» **What you will do**:
Look through the entries below, please, and copy every line with the word "handle".

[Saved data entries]
========================
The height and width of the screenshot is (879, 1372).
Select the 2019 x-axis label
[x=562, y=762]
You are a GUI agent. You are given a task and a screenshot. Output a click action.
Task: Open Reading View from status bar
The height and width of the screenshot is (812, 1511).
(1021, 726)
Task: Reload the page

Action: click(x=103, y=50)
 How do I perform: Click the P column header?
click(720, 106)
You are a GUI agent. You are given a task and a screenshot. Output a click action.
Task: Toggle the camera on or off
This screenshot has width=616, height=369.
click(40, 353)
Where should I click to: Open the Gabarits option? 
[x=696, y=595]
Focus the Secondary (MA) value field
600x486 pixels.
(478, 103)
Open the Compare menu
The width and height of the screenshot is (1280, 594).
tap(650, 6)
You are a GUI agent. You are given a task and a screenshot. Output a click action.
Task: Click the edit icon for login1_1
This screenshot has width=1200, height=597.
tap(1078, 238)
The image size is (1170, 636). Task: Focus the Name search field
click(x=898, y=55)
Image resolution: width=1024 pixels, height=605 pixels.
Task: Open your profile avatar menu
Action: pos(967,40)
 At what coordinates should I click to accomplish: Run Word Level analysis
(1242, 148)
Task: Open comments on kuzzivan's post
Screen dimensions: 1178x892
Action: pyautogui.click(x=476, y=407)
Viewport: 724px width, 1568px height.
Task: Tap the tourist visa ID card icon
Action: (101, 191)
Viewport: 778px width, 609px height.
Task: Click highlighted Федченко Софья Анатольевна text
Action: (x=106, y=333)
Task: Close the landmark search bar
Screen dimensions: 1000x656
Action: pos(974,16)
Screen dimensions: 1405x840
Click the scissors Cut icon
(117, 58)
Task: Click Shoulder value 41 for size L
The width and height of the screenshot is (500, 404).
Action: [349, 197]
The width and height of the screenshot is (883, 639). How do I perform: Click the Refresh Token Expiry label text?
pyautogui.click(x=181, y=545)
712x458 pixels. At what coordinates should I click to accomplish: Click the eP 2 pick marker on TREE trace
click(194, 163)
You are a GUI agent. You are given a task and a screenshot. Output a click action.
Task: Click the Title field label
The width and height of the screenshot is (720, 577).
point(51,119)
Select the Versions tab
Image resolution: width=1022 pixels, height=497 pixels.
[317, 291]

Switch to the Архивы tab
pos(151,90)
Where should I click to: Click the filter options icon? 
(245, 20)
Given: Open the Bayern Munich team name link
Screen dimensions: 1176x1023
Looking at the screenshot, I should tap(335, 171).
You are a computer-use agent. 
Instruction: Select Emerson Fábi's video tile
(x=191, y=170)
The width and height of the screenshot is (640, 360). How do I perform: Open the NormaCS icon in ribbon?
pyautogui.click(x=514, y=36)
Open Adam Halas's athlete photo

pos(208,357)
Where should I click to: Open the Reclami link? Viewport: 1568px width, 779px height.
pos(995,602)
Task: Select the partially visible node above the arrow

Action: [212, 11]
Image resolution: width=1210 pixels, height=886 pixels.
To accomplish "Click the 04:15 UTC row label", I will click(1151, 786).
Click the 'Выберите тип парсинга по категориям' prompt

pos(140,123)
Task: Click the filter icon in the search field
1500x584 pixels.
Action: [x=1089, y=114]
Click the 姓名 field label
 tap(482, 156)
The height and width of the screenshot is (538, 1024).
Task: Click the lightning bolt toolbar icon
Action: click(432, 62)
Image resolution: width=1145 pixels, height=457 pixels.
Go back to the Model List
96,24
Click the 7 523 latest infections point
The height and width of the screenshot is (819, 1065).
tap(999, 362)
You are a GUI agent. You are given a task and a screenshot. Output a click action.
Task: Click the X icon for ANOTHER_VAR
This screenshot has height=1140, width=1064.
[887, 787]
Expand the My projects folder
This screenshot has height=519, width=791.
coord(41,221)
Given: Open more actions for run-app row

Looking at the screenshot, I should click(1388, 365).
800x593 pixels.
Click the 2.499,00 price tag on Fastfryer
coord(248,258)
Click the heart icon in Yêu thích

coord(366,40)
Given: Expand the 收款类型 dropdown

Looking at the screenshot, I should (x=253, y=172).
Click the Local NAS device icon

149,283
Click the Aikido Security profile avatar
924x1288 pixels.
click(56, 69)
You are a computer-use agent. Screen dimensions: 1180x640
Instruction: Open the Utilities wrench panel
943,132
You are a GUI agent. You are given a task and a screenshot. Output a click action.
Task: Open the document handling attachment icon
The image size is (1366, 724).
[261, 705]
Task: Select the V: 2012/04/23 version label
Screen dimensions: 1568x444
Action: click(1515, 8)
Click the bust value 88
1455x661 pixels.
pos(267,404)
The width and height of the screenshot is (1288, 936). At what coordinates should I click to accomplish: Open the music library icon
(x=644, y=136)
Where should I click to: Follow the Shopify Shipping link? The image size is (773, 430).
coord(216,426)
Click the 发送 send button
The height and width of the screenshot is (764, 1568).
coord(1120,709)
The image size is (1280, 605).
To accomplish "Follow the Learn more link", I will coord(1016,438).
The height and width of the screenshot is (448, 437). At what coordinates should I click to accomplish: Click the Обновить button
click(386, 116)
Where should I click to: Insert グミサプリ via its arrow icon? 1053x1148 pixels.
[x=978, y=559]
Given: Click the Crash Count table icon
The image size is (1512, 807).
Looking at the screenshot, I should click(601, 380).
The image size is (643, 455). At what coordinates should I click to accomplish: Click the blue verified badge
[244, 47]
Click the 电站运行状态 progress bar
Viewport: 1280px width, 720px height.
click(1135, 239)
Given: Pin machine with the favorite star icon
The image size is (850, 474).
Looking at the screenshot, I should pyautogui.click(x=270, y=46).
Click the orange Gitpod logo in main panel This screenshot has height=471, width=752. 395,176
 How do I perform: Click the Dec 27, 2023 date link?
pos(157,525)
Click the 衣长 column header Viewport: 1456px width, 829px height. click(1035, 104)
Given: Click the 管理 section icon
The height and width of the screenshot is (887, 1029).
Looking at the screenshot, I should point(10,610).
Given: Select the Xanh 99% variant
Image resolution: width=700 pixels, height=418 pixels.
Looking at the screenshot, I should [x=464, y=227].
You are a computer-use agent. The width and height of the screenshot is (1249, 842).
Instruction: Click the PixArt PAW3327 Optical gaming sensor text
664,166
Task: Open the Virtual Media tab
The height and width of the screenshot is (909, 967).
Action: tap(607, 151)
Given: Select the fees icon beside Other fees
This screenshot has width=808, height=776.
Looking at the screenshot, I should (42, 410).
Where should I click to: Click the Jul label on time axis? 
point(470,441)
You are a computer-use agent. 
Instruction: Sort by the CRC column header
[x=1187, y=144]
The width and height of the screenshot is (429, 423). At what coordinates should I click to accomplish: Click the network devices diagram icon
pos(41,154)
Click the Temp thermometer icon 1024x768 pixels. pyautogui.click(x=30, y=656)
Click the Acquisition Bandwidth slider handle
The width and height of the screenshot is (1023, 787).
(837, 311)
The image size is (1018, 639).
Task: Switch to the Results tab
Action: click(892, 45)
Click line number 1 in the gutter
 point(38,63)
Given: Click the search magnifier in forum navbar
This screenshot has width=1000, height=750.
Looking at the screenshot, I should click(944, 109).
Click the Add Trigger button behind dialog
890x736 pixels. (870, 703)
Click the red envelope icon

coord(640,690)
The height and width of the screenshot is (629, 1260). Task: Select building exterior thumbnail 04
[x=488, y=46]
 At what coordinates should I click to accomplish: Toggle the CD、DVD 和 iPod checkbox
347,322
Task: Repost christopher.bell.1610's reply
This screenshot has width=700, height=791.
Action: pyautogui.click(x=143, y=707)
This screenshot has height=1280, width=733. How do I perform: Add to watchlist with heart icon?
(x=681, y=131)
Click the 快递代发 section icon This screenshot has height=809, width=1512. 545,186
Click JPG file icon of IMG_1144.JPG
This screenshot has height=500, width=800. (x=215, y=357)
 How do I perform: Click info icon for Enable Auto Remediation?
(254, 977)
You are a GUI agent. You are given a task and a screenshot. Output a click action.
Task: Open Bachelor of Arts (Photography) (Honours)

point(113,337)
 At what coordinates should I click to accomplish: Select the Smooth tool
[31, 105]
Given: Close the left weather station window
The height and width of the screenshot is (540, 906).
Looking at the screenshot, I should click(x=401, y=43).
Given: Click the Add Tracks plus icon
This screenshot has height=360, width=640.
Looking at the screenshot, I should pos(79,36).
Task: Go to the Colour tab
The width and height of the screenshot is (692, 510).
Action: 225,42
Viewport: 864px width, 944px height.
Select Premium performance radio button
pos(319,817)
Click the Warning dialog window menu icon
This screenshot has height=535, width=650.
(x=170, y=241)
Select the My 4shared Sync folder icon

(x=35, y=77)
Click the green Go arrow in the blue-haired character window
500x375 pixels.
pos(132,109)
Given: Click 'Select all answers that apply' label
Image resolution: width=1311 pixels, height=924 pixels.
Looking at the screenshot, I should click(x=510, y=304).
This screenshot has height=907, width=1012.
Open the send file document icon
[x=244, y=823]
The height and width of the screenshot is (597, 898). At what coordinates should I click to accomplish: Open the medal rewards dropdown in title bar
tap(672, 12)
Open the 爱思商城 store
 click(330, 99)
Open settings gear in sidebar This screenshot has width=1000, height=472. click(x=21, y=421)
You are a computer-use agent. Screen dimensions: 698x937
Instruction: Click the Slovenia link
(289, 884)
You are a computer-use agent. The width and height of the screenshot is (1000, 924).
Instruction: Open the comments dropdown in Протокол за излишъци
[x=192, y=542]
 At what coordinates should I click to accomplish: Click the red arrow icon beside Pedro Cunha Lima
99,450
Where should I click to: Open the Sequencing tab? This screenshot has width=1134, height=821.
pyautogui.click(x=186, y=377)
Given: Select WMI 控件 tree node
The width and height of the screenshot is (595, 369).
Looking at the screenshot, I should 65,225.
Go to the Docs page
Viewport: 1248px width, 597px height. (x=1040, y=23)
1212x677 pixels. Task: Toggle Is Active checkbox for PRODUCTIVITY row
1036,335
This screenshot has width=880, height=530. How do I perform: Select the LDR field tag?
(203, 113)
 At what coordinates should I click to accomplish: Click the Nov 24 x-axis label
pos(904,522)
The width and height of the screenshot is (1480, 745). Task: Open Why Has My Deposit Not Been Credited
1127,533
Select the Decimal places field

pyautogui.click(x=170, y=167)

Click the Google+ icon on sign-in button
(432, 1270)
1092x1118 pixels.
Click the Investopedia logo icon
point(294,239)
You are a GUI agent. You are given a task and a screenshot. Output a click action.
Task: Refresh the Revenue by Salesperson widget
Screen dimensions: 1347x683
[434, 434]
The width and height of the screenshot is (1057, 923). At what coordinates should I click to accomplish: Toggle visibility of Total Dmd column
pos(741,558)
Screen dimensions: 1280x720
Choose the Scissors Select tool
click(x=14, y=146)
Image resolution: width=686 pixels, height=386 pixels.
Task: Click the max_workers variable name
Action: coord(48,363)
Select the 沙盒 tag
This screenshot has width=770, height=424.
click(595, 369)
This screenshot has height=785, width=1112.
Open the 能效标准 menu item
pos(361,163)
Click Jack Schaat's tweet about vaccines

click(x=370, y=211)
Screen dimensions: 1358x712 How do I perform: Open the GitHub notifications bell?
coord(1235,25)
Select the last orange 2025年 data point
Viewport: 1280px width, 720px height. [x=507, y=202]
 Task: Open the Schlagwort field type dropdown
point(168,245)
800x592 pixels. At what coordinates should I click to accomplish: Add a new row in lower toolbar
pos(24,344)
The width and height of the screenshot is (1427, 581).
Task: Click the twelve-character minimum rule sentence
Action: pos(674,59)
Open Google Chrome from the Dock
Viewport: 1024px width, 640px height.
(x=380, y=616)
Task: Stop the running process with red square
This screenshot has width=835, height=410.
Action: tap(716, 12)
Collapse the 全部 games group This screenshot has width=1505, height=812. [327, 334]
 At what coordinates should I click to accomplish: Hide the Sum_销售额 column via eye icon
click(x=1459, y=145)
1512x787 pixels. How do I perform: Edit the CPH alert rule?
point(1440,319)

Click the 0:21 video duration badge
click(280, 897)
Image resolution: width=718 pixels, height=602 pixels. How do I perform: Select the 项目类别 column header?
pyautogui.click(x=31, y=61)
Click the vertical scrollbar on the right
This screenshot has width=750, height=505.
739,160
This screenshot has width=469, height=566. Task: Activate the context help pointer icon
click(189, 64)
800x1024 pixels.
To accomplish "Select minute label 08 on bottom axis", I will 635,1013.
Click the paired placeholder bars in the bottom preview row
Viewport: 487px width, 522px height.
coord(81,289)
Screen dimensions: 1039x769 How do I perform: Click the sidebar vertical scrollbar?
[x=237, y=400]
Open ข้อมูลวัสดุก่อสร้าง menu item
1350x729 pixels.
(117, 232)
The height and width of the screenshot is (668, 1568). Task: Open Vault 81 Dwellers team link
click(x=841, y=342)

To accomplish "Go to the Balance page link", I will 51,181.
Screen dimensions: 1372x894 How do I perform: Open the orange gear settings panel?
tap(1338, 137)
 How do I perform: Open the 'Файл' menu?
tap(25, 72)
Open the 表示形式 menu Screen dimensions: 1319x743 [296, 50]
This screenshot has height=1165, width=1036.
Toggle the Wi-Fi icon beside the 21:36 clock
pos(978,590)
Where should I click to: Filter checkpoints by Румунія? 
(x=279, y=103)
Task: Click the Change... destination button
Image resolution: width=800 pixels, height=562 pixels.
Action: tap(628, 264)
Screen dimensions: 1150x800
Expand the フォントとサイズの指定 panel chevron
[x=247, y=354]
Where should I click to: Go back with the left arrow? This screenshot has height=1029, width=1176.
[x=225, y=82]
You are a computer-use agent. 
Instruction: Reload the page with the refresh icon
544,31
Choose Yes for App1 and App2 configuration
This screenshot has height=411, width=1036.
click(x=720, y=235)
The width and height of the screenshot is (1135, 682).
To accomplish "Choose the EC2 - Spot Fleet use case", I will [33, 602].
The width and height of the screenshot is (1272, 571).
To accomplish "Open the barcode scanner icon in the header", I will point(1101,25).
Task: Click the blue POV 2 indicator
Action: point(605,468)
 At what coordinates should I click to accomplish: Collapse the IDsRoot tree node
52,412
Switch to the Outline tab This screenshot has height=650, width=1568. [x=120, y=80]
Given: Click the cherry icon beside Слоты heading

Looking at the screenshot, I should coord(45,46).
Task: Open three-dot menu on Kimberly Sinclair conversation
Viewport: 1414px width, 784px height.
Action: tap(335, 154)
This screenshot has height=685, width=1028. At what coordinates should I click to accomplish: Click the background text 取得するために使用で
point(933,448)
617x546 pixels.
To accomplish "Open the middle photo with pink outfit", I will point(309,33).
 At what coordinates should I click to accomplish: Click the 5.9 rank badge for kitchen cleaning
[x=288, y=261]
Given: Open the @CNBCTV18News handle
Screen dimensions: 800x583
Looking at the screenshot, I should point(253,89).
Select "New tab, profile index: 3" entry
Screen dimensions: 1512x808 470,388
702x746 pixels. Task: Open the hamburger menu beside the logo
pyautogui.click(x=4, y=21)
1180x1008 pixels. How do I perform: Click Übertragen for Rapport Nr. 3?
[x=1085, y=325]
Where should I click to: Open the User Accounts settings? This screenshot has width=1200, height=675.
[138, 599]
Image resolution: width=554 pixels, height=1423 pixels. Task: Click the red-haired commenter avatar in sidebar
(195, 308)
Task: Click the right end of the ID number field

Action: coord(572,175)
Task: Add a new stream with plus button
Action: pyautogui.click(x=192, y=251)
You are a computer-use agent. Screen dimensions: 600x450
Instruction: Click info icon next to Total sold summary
========================
» **Solved exercise**:
Click the Acquisition Bandwidth slider handle
Given: Open the @CNBCTV18News handle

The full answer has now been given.